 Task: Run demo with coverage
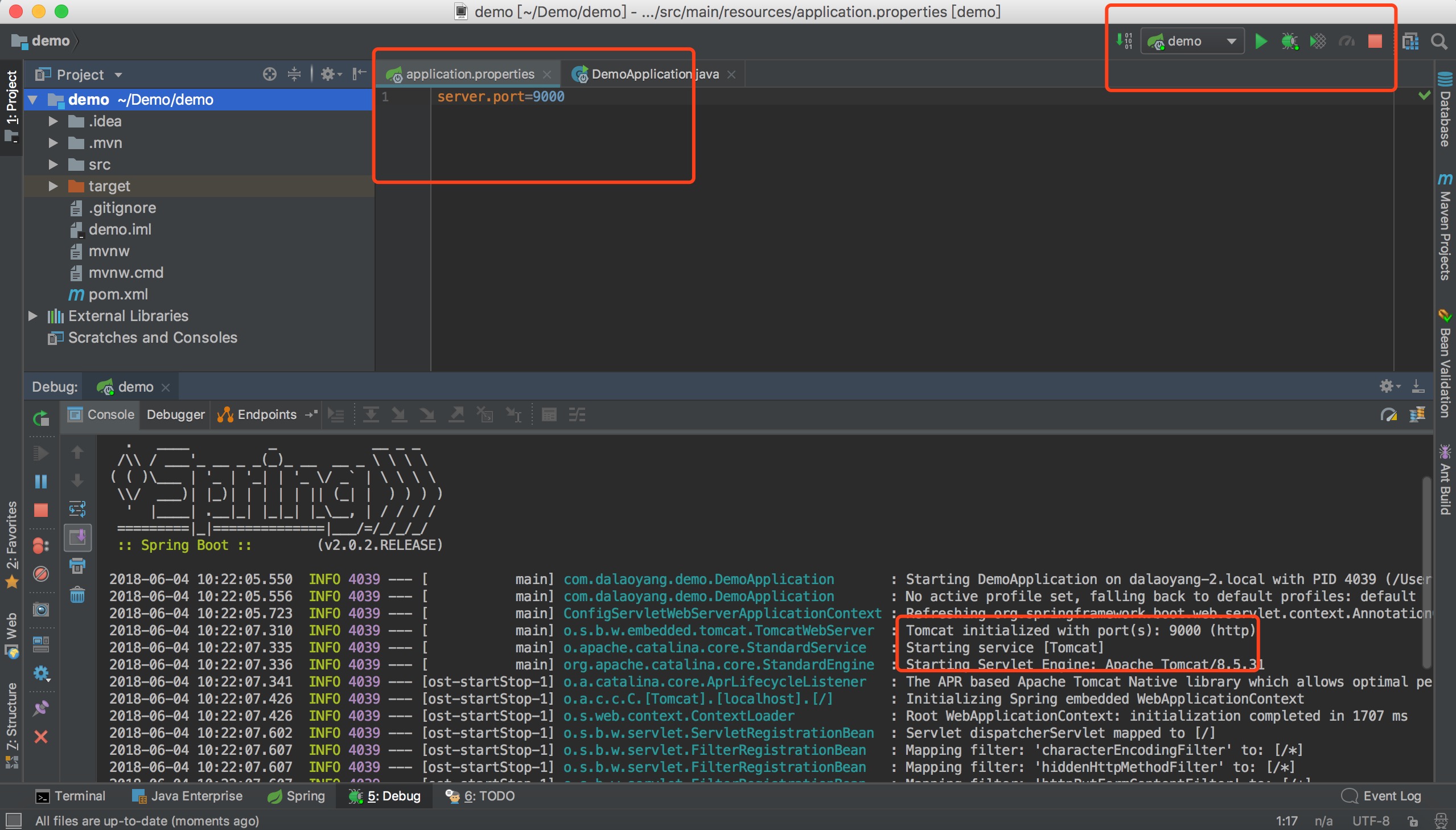tap(1318, 41)
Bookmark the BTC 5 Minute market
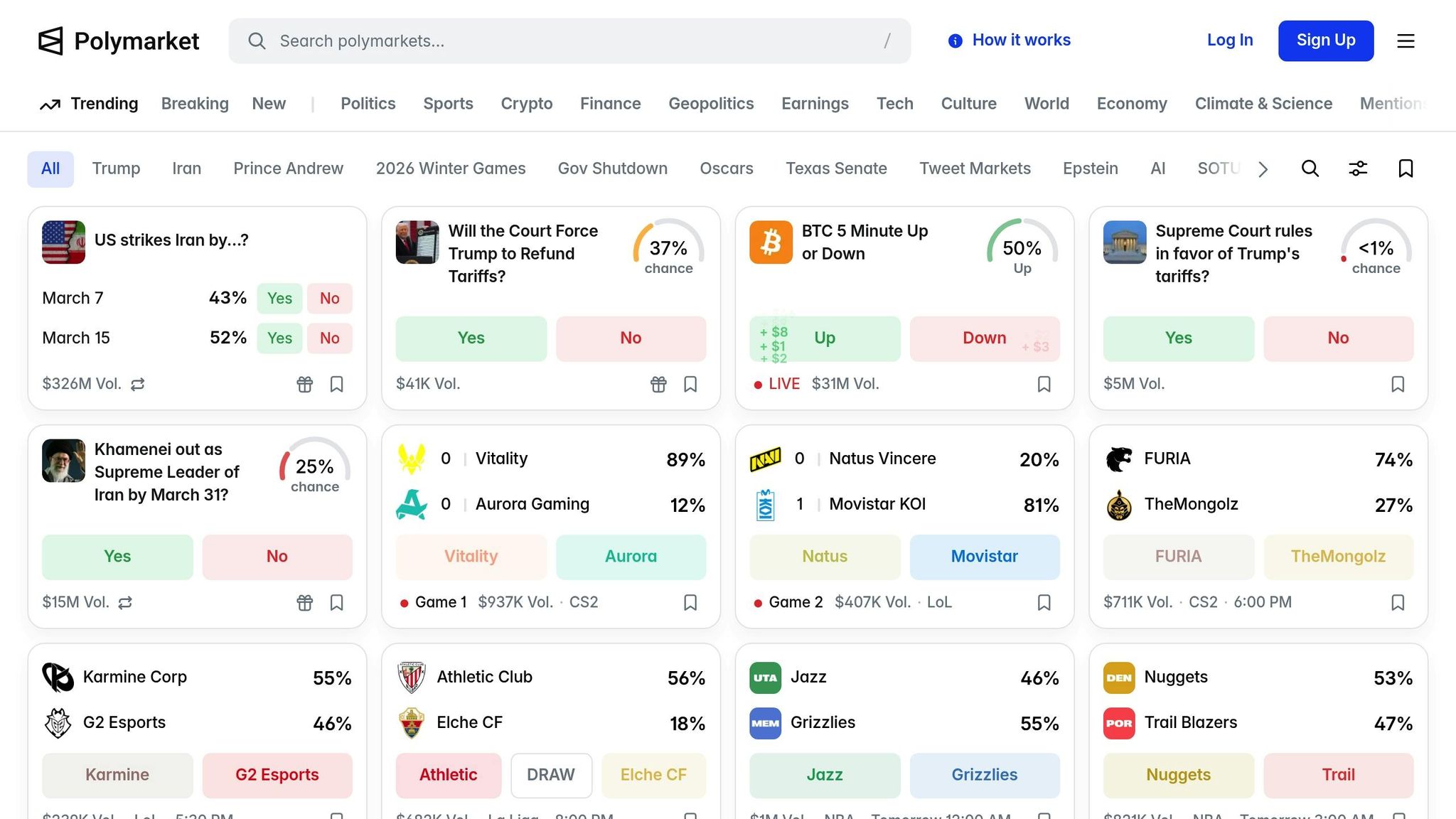This screenshot has height=819, width=1456. 1044,385
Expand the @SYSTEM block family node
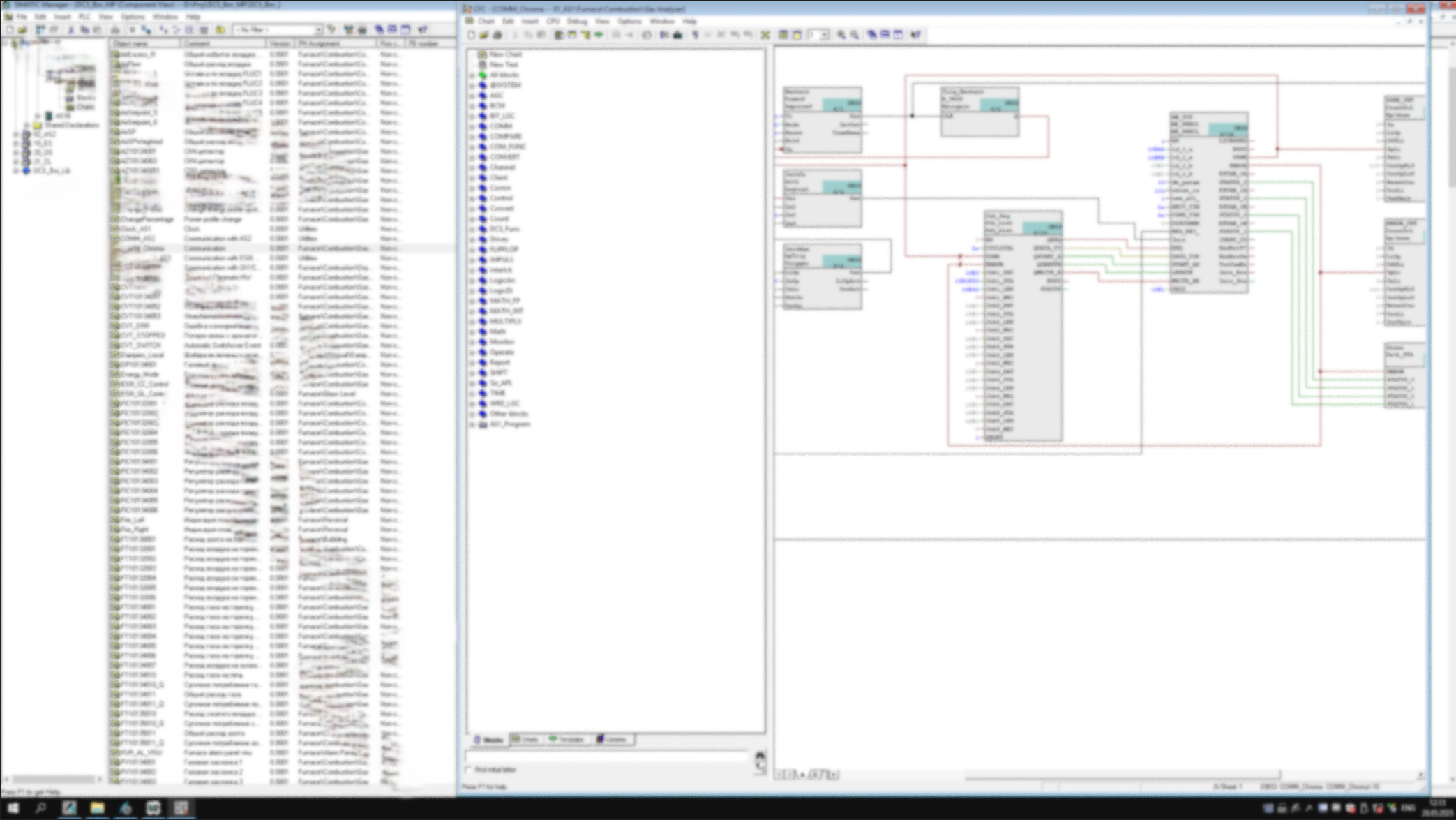 [472, 85]
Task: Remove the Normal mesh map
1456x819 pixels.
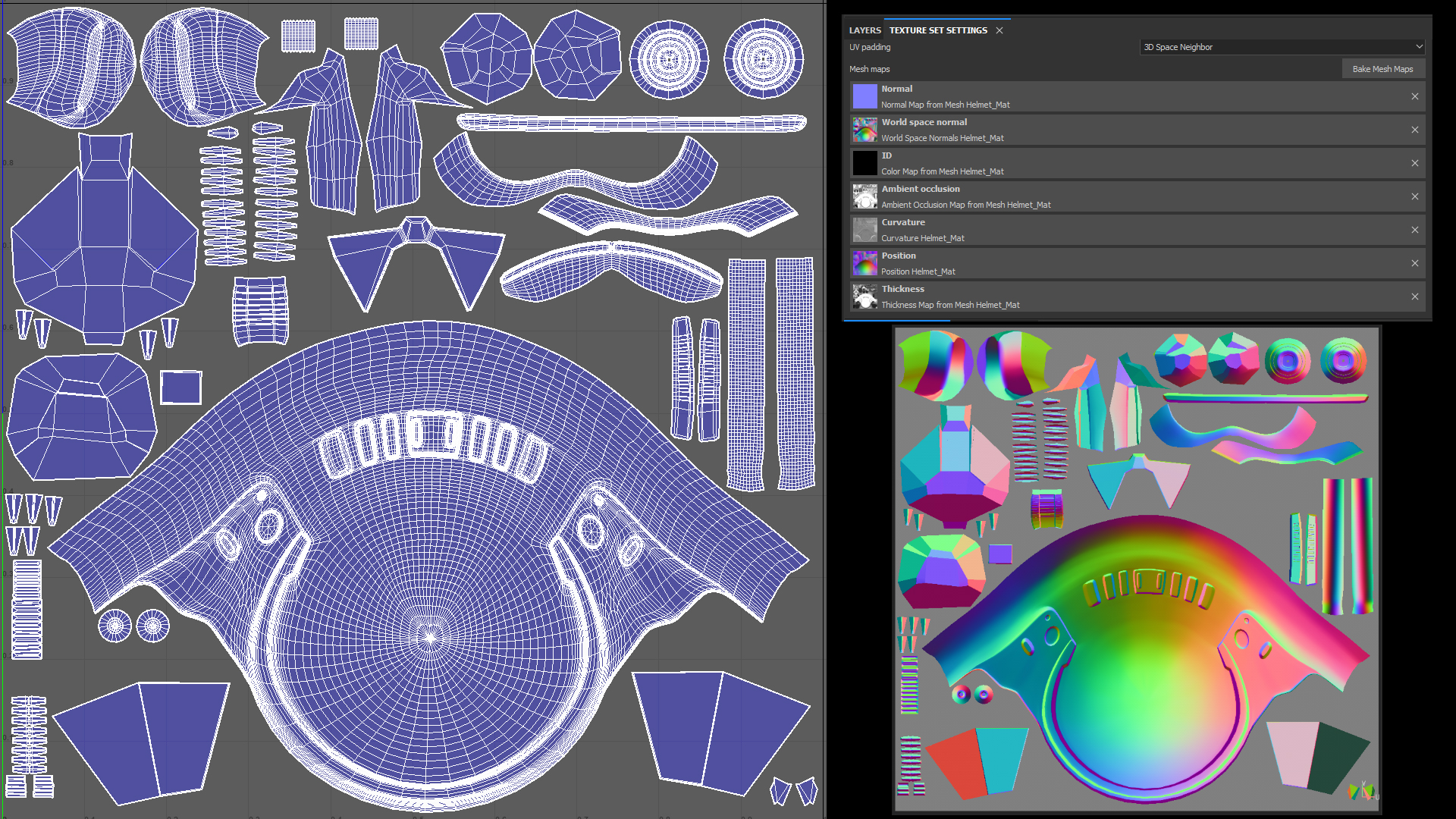Action: click(x=1414, y=96)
-- -- --
**Work to complete**
The records must come back exactly, with their pictures removed.

**Task response**
 Task: Run demo with coverage
tap(1318, 41)
Bookmark the BTC 5 Minute market
This screenshot has height=819, width=1456. 1044,385
Expand the @SYSTEM block family node
 [472, 85]
Task: Remove the Normal mesh map
1456x819 pixels.
Action: click(x=1414, y=96)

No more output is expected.